Generative Engine Optimization (GEO)
Generative engine optimization is the practice of shaping content so it is selected, quoted, and cited inside the answers produced by generative AI systems such as ChatGPT, Gemini, and Google AI Overviews, rather than only ranking as a blue link in a results page.
GEO is a near-synonym for answer engine optimization, and in everyday use the two terms describe the same goal: earning a place inside an AI-generated answer instead of a list of links. The slight distinction is one of emphasis. GEO foregrounds the generative model that writes the response, while AEO foregrounds the answer surface the user reads. The practical work overlaps almost entirely, which is why most teams treat them as one discipline with two labels.
The mechanism is worth understanding, because it explains what to optimise for. A generative system rarely reads a full page the way a shopper does. It retrieves passages, weighs how trustworthy and relevant each one is, and stitches the strongest fragments into a reply. So the unit of optimisation is the passage, not the page. Content earns a place when it is extractable (a clear claim a model can lift cleanly without surrounding caveats), corroborated (the same fact stated consistently across independent sources the model also trusts), and unambiguous about who is making the claim and on what date. Hidden text, keyword padding, or trying to inject a brand name into a prompt do not survive this process and often read as manipulation.
Consider a Shopify store selling merino base layers. A product page that says "warm, premium, built for adventure" gives a model nothing to quote.
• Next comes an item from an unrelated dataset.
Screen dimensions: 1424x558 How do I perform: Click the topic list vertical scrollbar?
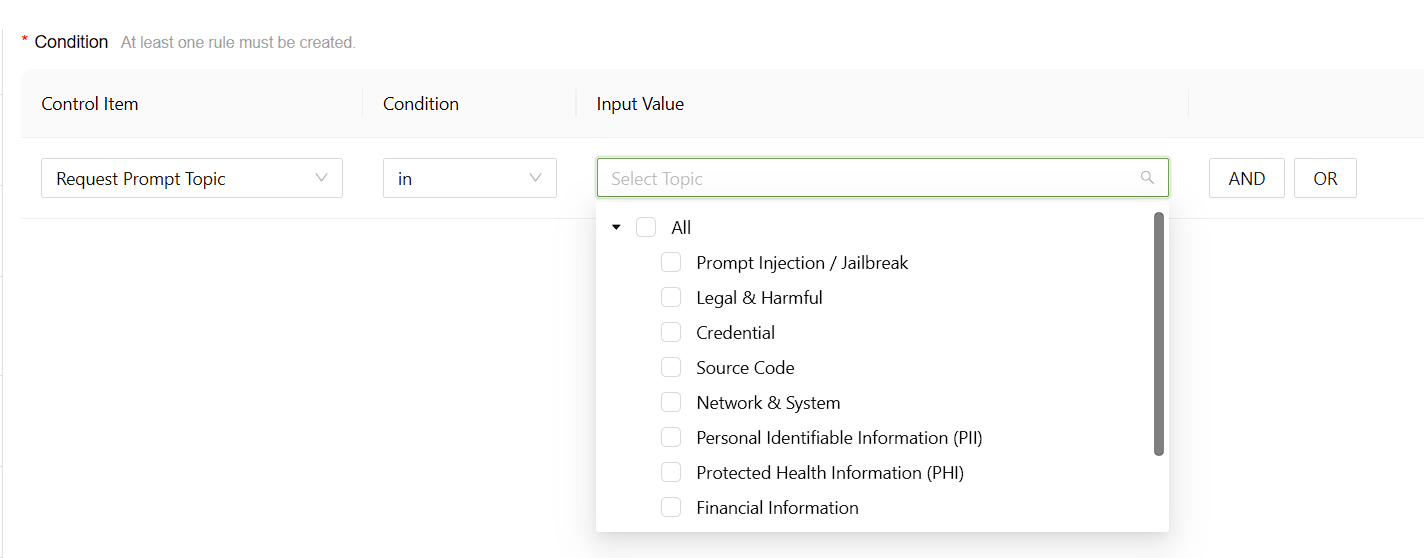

Rewritten so each fact stands on its own, the page can answer real questions: the fabric is 18.5 micron merino, the midweight version is 250 gsm, it is machine washable at 30 degrees, and it ships to the UK and EU in three to five days. When a shopper asks Perplexity or ChatGPT "what is a good machine-washable merino base layer for winter cycling", those discrete, verifiable claims are exactly the kind of passage a model can pull and attribute. Pair that with a few specific, recent customer reviews mentioning real conditions, and the store becomes corroborated rather than self-asserted.
This matters now because a growing share of product research happens inside answer engines that summarise before a shopper ever clicks. If your catalogue is invisible to the model, you are not competing on price or merchandising; you are simply absent from the consideration set. GEO is how a store stays present in that pre-click moment, where ChatGPT, Perplexity, and Google AI Overviews are increasingly deciding which handful of options to name.
The honest caveat is that GEO offers far less feedback than classic SEO. There are no reliable rank positions, citations vary between models and even between sessions, and a passage quoted today may be dropped tomorrow. Treat it as influencing odds, not guaranteeing placement, and measure it through citation appearances and referral traffic rather than a single tracked rank.